Писанка, как меня учили

admin Пнд, 02/14/2011 - 21:10

Автор Шевцов А.А.    15.08.2006 г. 4 февраля 1996 из
материалов А. Шевцова

 
    Кресению первым учил меня Степаныч.
Но он мало что объяснял. Он просто беседовал, беседовал и беседовал со мной,
применяя самые разнообразные приемы, и учил, просто погружая в них.
 
    На второй приезд он прямо с порога засунул меня в глубочайшие зерцала по
двум вопросам: «зачем я пришел?» и «почему я сплю?». Причем он сделал  это
намеренно жестко, ничего не объясняя. Он просто отвергал все мои ответы, давая
их полностью высказать и повторяя вопрос.

    Он отвергал и попытки решить этот коан действием. Например, когда я сказал:
«Хорошо, если ты хочешь, я уйду», — и  направился за одеждой, он спросил: «Если
ты приходил, чтобы тебя выгнали, зачем ты вообще приперся?! Если же тебе
хочется, чтобы тебя обидели, чем тебе не подхожу я? Я с удовольствием обижу
еще!»
    К этому времени вопрос «зачем я пришел?» уже так навяз у меня в уме, что я
сразу понял его — я действительно хотел учиться у него, но что-то во мне боялось
этой учебы и хотело сбежать, а для этого оно искало достаточный повод,
качественное оправдание.
    Обида незаслуженная, несправедливая обида — это такая заманчивая вещь в этой
жизни. Многие ее ищут годами, чтобы с легким сердцем покончить счеты с
жизнью за чужой счет.  Кто же не поймет такого  обиженного  и осудит его?! Мне
стало стыдно, что меня раскусили, и я остался.
---------------
> **Задания для выполнения**:
• a. Выпишите из отрывка без изменений фрагмент, который начинается словами «К этому времени» и тянется до слов «качественное оправдание.» включительно.
• b. Переведите на английский язык предложение из отрывка: «Мне стало стыдно, что меня раскусили, и я остался».

> **Исходный материал**:
---------------
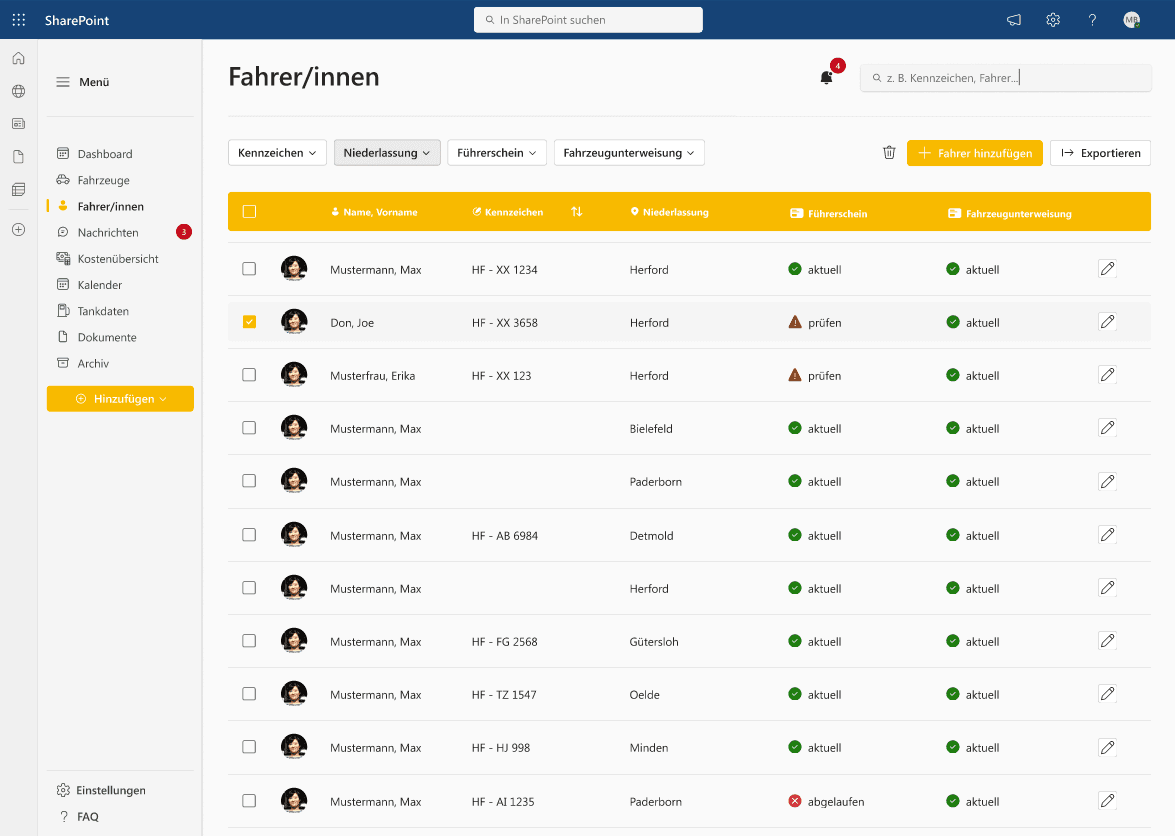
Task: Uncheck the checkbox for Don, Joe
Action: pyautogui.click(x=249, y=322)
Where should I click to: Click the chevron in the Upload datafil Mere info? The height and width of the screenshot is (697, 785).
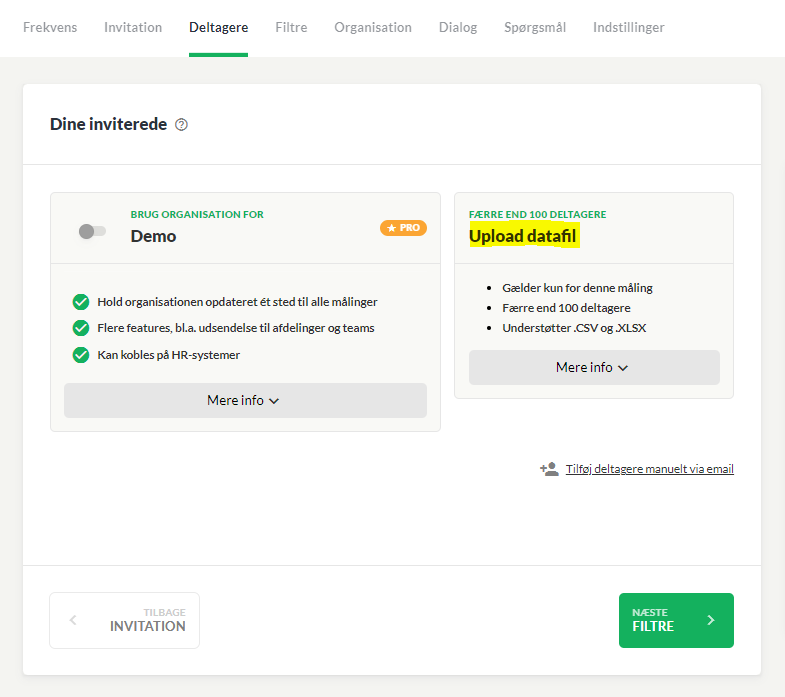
---------------
> **Правильные ответы**:
• a.
К этому времени вопрос «зачем я пришел?» уже так навяз у меня в уме, что я
сразу понял его — я действительно хотел учиться у него, но что-то во мне боялось
этой учебы и хотело сбежать, а для этого оно искало достаточный повод,
качественное оправдание.

• b. I felt ashamed that I had been seen through, and I stayed.